Eine unhaltbare Situation
Robert Finn, seit 2005 Bistumsleiter, und andere Verantwortliche in der Diözese kehrten Hinweise auf das kriminelle Treiben des Priesters fünf Monate lang unter den Teppich - obwohl sie aufgrund einer Welle kostspieliger Missbrauchsprozesse gegen das Bistum sensibilisiert sein mussten. 2008 versuchte Bischof Finn das Thema mit einer zehn Millionen Dollar schweren Einigung mit 47 Klägern aus der Welt zu schaffen.
Als die Behörden dann Ermittlungen gegen Finn aufnahmen, fand er sich in einer unhaltbaren Position wieder. Das Gericht von Jackson County verurteilte ihn im September 2014 zu zwei Jahren Gefängnis auf Bewährung, weil er es unterlassen hatte, Ratigan den Behörden umgehend zu melden. Finn war damit der erste Bischof, der strafrechtlich zur Rechenschaft gezogen wurde. Der aus dem Priesteramt entfernte Ratigan verbüßt heute eine 50-jährige Haftstrafe.

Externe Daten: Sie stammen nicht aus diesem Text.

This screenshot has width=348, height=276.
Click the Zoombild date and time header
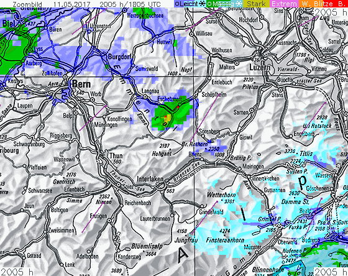[86, 4]
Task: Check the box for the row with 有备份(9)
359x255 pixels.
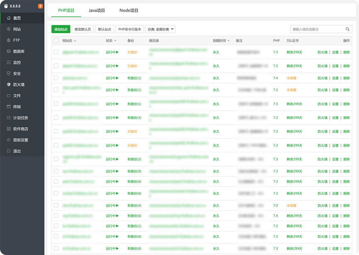Action: pos(56,171)
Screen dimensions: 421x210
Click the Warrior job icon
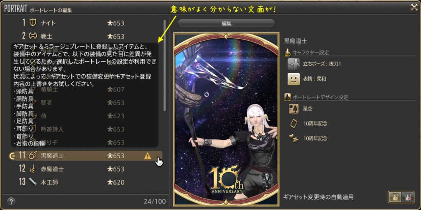tap(33, 36)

Helfer zur Verantwortung ziehen
Der Opferverband SNAP lobt die Entscheidung des Papstes, den Rücktritt des Bischofs anzunehmen, als einen "kleinen, aber verspäteten Schritt nach vorn". Nun sei es wichtig, auch die Helfer in der Diözese zur Verantwortung zu ziehen, die Finn bei der Vertuschung assistiert hätten. Solange dies nicht geschehe, seien Kinder in dem Bistum nicht sicher.

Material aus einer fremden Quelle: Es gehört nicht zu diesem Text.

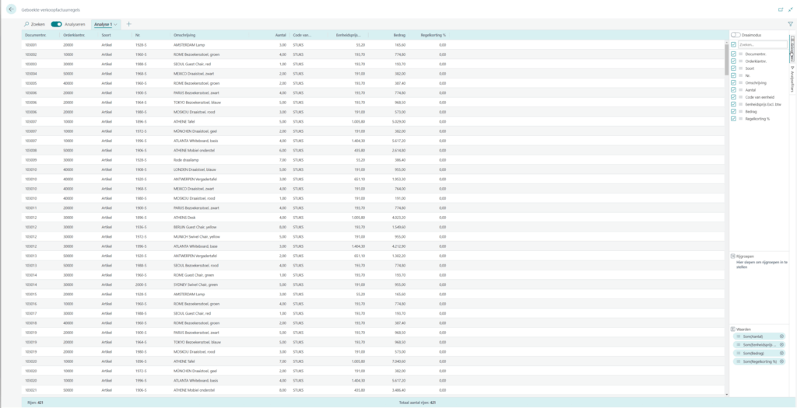This screenshot has width=797, height=408.
Task: Select the Som(Regelkorting %) value chip
Action: click(757, 361)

Die Organisation "BishopAccountability.org" spricht von 25 öffentlich beschuldigten Klerikern der Diözese, deren Fälle noch nicht geklärt seien. Die Ko-Vorsitzende Anne Barrett Doyle forderte Papst Franziskus auf, "öffentlich zu erklären, dass Finn wegen der Handhabung des Falls Ratigan und dem Versagen, Kinder zu schützen, abberufen worden ist".
Der Vatikan hatte in seiner offiziellen Mitteilung am Dienstag keinen Grund für die Entscheidung des Papstes genannt. Die Mitteilung verwies lediglich auf eine Vorschrift des katholischen Kirchenrechts, nach der ein Diözesanbischof zum Amtsverzicht "nachdrücklich gebeten" wird, wenn er wegen seiner angegriffenen Gesundheit oder aus einem "anderen schwerwiegenden Grund" seine Amtsgeschäfte nicht mehr ausführen kann.
Die neue Null-Toleranz-Politik der Kirche
Spekulationen zufolge soll der Bostoner Kardinal Sean O'Malley im Hintergrund eine Schlüsselrolle gespielt haben. In einem Interview des Senders CBS erklärte der für die Aufarbeitung des Missbrauchsskandals im Vatikan mitzuständige Kardinal im November, unter der neuen Null-Toleranz-Politik der Kirche in seinem Bistum Boston dürfte Finn nicht einmal als Lehrer in der Sonntagsschule arbeiten.
Der Sprecher des Bistums Kansas City-Saint Joseph, Jack Smith, nannte es "reinen Zufall", dass Finns Besuch im Vatikan mit dem Treffen der Missbrauchs-Kommission des Papstes am 13. April zusammenfiel. Gut denkbar, dass der 62-jährige Bischof in Rom Gelegenheit bekam, sich zu Ermittlungsergebnissen des kanadischen Erzbischofs Terrence Prendergast zu äußern, der vergangenen Herbst in Kansas nach dem Rechten schaute.
Bis zur Berufung eines Nachfolgers für Finn wird der Erzbischof der Nachbardiözese Kansas City in Kansas, Joseph Naumann, die Leitung übernehmen. In einem Schreiben an die Gläubigen heißt es, er bete dafür, "dass die kommenden Wochen und Monate eine Zeit der Gnade und der Heilung werden".
Der nach zehn Jahren im Amt zurückgetretene Bischof Finn äußerte sich ebenfalls in einer vom Bistum veröffentlichten Erklärung. "Es war eine Ehre und Freude für mich, hier unter so vielen guten Menschen des Glaubens dienen zu dürfen."